The task
Set the records down again exactly, apart from any pictures in them.

Input data
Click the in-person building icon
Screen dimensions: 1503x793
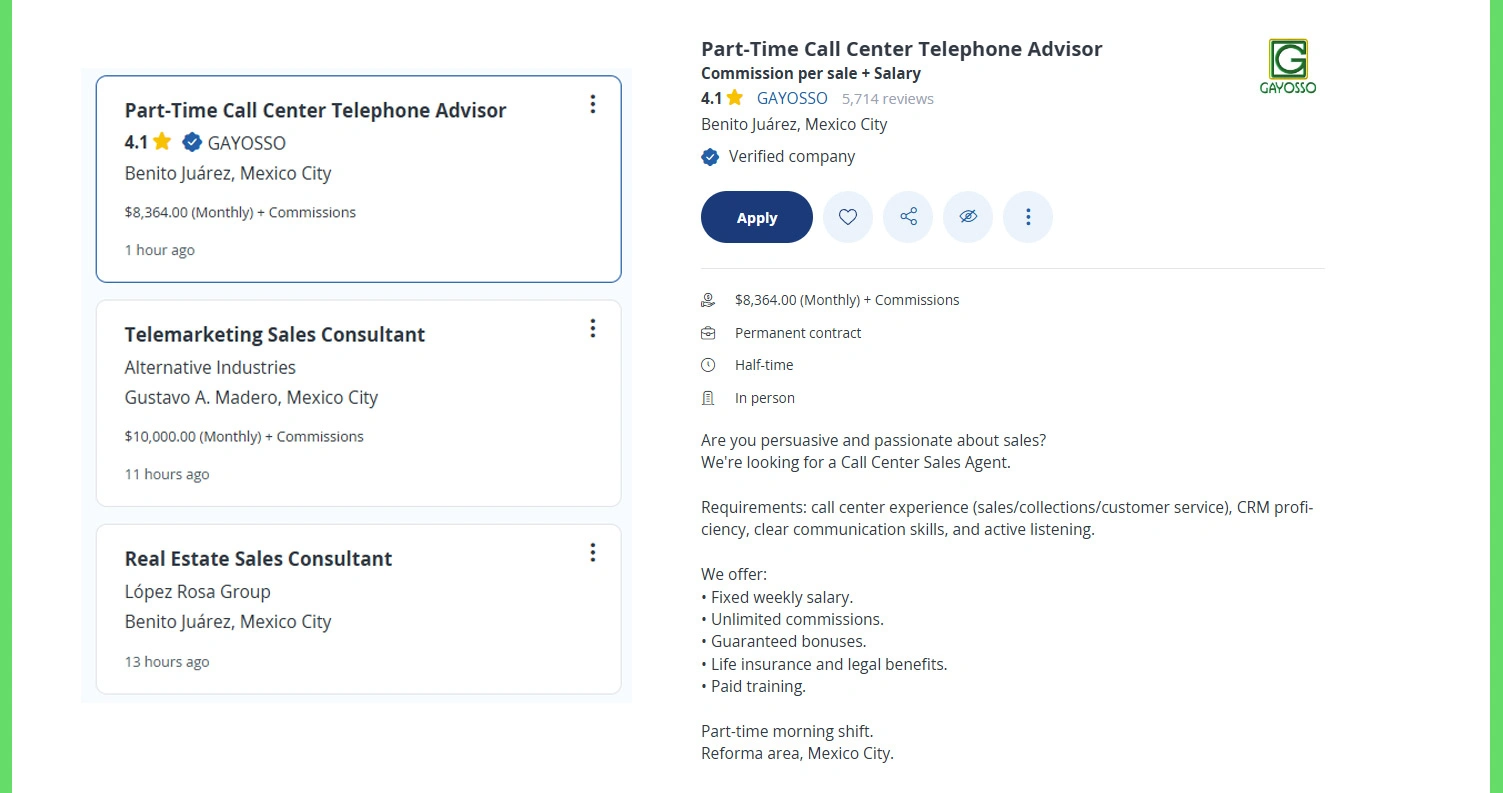[x=709, y=397]
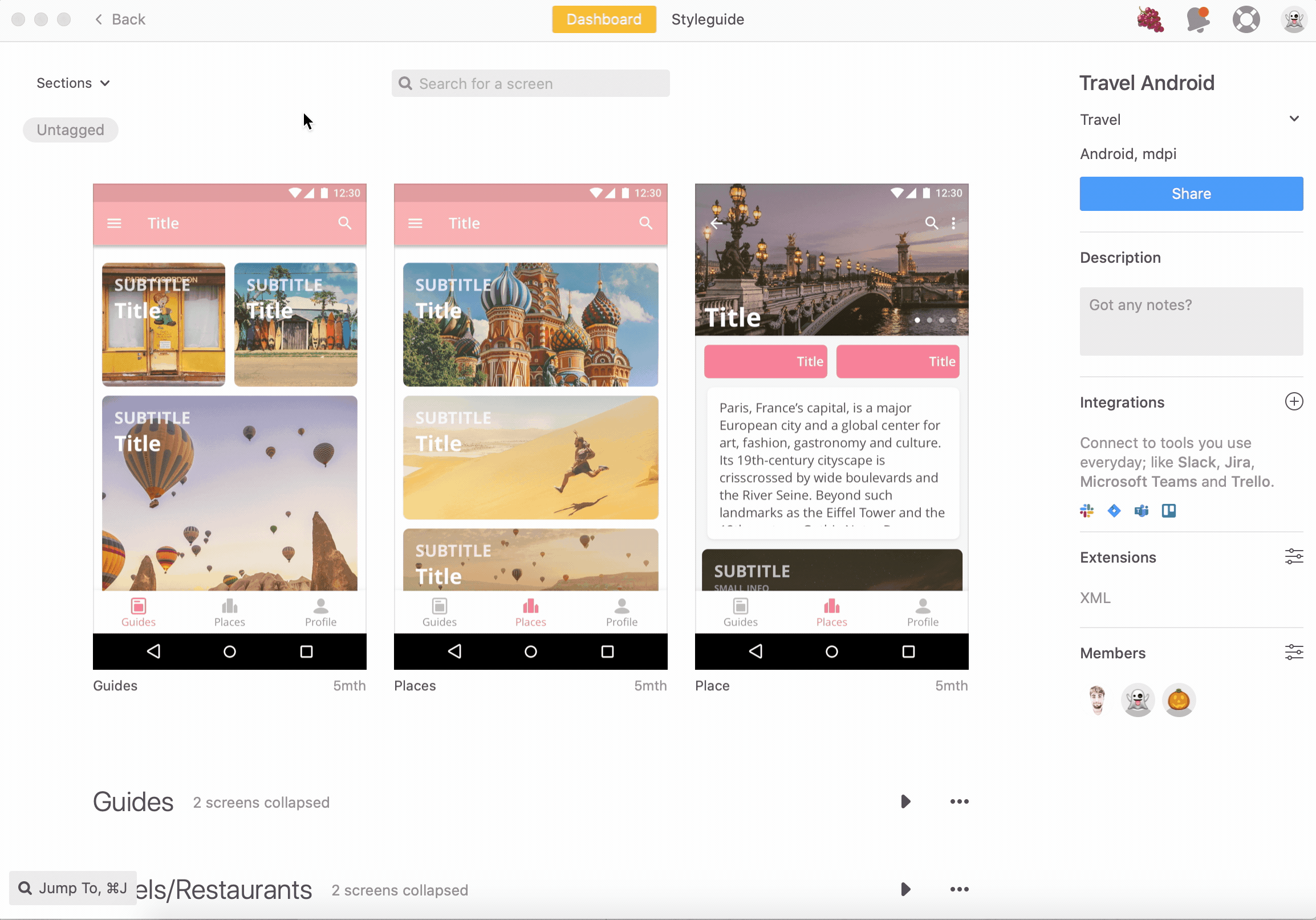Click the search icon on the Places screen
Viewport: 1316px width, 920px height.
pos(645,223)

Answer for this exercise
Click the in-person building icon
Screen dimensions: 1503x793
[x=709, y=397]
Click the search icon on the Places screen
Viewport: 1316px width, 920px height.
pos(645,223)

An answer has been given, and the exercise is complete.